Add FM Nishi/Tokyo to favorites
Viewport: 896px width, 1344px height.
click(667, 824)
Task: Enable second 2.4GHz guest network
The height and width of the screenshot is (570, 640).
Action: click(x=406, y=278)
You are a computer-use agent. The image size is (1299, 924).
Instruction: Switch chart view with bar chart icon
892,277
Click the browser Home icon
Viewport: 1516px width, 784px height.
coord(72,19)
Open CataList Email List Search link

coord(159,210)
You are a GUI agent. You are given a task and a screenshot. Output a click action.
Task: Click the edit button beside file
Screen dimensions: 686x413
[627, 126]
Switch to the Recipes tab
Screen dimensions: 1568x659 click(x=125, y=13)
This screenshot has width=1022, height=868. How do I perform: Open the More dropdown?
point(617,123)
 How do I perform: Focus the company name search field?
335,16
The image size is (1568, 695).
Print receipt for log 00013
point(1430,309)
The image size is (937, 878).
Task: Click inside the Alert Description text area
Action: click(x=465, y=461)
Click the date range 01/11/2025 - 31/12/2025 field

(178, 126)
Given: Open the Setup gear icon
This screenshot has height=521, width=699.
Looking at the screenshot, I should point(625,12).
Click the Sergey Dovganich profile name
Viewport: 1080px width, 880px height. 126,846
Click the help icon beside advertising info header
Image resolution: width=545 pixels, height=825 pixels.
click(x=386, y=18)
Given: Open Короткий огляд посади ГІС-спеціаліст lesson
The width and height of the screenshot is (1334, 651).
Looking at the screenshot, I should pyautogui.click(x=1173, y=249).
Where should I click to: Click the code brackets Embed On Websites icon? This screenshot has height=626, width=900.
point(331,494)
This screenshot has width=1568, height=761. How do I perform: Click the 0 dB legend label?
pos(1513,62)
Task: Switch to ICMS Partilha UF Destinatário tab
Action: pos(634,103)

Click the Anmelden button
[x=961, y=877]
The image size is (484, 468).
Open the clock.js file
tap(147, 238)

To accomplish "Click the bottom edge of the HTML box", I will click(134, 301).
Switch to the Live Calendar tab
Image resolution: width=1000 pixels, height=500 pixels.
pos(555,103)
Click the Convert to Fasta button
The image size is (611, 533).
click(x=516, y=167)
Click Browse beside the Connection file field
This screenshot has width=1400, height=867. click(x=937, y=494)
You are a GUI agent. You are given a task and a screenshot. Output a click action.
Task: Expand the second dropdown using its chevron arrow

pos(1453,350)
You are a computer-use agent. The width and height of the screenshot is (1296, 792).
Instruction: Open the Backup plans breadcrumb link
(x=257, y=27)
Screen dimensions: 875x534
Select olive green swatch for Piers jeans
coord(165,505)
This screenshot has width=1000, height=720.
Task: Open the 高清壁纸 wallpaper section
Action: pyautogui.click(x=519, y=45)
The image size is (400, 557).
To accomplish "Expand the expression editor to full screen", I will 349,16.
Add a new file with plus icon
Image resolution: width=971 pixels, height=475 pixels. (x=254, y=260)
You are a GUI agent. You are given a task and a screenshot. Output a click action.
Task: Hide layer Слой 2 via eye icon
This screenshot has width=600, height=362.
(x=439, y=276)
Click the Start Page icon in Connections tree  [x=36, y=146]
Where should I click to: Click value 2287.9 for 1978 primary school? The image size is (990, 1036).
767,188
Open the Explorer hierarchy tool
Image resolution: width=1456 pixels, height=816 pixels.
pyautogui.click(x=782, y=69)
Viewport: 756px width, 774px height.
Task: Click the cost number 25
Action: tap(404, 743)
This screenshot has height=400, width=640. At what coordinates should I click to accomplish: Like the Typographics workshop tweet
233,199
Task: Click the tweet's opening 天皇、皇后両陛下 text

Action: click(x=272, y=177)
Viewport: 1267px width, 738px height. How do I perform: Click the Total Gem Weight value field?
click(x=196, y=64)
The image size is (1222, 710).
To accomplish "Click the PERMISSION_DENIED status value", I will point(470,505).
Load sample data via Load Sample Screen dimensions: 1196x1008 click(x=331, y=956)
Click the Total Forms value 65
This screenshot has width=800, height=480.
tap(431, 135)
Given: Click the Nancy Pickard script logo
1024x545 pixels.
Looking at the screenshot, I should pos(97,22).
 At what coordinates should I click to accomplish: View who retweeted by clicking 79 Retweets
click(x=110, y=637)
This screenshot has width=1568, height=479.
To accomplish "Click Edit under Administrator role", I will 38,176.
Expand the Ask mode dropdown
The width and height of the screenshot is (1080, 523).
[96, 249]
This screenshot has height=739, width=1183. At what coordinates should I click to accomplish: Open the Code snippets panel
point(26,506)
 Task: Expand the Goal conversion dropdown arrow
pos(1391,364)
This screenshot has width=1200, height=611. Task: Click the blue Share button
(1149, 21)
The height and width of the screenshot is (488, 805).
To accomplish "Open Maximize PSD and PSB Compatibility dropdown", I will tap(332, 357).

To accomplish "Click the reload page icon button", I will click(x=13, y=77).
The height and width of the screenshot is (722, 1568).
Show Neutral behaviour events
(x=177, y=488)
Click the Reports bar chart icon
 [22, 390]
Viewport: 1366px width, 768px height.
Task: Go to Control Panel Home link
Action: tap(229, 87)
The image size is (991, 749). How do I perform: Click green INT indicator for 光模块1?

★ ★ ★ ★ ★

Task: Where does the word "will" appear in the listing? List each line that holds it.

Answer for the task:
To accomplish "Click the bottom edge of the HTML box", I will click(134, 301).
To accomplish "Expand the expression editor to full screen", I will 349,16.
To accomplish "Click the PERMISSION_DENIED status value", I will point(470,505).
To accomplish "Click Edit under Administrator role", I will 38,176.
To accomplish "Open Maximize PSD and PSB Compatibility dropdown", I will tap(332, 357).
To accomplish "Click the reload page icon button", I will click(x=13, y=77).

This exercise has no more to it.